The file now lives in OneLake, but as a raw CSV it isn't yet something SQL or Spark can query as a table.

Load the file into a Delta table

Fabric standardizes on Delta Lake as the table format in OneLake. When you load a file into the Tables area, Fabric reads the source file, infers a schema, and writes the data out as a Delta table. From that point on, every Fabric engine can query the same table without you copying or converting the data again.

  1. In the lakehouse Explorer, open the Files folder.

  2. Hover over the Dim_Products.csv file and select the more options (...) menu, then select Load to Tables > New table.

  3. In the Load to table dialog, enter dim_products for the table name, keep the defaults, and select Load.

  4. After the load finishes, expand Tables and select dim_products to preview the rows.
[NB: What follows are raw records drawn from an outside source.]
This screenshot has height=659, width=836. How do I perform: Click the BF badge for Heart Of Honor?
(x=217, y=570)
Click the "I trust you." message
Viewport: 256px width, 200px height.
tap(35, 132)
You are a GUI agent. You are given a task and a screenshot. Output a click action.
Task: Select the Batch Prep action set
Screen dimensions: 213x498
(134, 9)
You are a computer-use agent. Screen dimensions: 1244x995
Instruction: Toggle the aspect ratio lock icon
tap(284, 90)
The raw CSV in Files is unchanged, and dim_products is a new Delta table built from it.

    A screenshot that shows structured Delta table data in the Tables section of a lakehouse.
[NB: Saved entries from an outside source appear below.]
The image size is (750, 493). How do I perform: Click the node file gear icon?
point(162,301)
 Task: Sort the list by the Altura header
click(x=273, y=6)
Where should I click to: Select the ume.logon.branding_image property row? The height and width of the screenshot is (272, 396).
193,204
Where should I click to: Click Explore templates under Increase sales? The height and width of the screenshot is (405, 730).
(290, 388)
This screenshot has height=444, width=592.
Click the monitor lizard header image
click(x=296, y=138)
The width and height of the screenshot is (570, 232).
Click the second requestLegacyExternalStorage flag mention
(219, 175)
  5. Hover over dim_products and select the more options (...) menu, then select Properties.

    The Properties screen shows the various details for the table, including the URL and Azure Blob File System (ABFS) path that you can use to reference this table in other engines.

Reuse the data with a shortcut from a second lakehouse

Uploading and loading is one way to get data into OneLake. The other key pattern is to reference data that already exists somewhere else, without duplicating it. That's what a shortcut is: a pointer in OneLake that references data stored in another lakehouse, in another Fabric workspace, or in supported sources outside of Fabric like Azure Data Lake Storage or Amazon S3. The data isn't copied; it stays in the source location, but you can read it through OneLake as if it were local. Any updates to the source are immediately visible through the shortcut, so you don't have to maintain copies of the data.
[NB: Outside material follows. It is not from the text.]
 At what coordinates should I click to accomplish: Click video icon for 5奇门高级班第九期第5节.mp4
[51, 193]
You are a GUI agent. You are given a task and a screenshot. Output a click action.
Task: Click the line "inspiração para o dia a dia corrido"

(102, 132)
In this section, you create a second lakehouse and add a shortcut from it back to the dim_products table in your first lakehouse. This reflects how teams typically work, where one team owns the curated data and other teams or projects consume it through shortcuts in their own workspaces.

  1. In your workspace, select New item.
  2. In the New item pane, search for and select Lakehouse.
  3. Enter a name, such as ShortcutLakehouse, then select Create.
  4. In the new lakehouse's Explorer, hover over Tables, select the more options (...) menu, and then select New shortcut.
  5. On the New shortcut page, under Internal sources, select Microsoft OneLake.
  6. In the data source browser, select the first lakehouse that you made for this quickstart, and then select Next.
  7. Expand Tables, select the dim_products table, and then select Next.
  8. Review the selection and select Create.
  9. Expand Tables in ShortcutLakehouse and confirm that dim_products appears with a shortcut icon (a small link image over the table icon). Select it to preview the rows. The table is the same as in the original lakehouse, but no data was copied.
  10. Hover over the dim_products table, select more options (...), then select Manage Shortcut. On the Manage shortcut pane, you can view the shortcut details, including the shortcut target where the original data is stored.

Clean up resources

If you don't plan to continue to the other OneLake quickstarts, delete the lakehouses to avoid OneLake storage charges against your Fabric capacity.

  1. In your workspace, hover over the lakehouse that you want to delete.
  2. Select the more options (...) menu next to the lakehouse, select Delete, and confirm the deletion.

Deleting the lakehouses also removes the contents within them: the uploaded file, the dim_products Delta table, and the shortcut.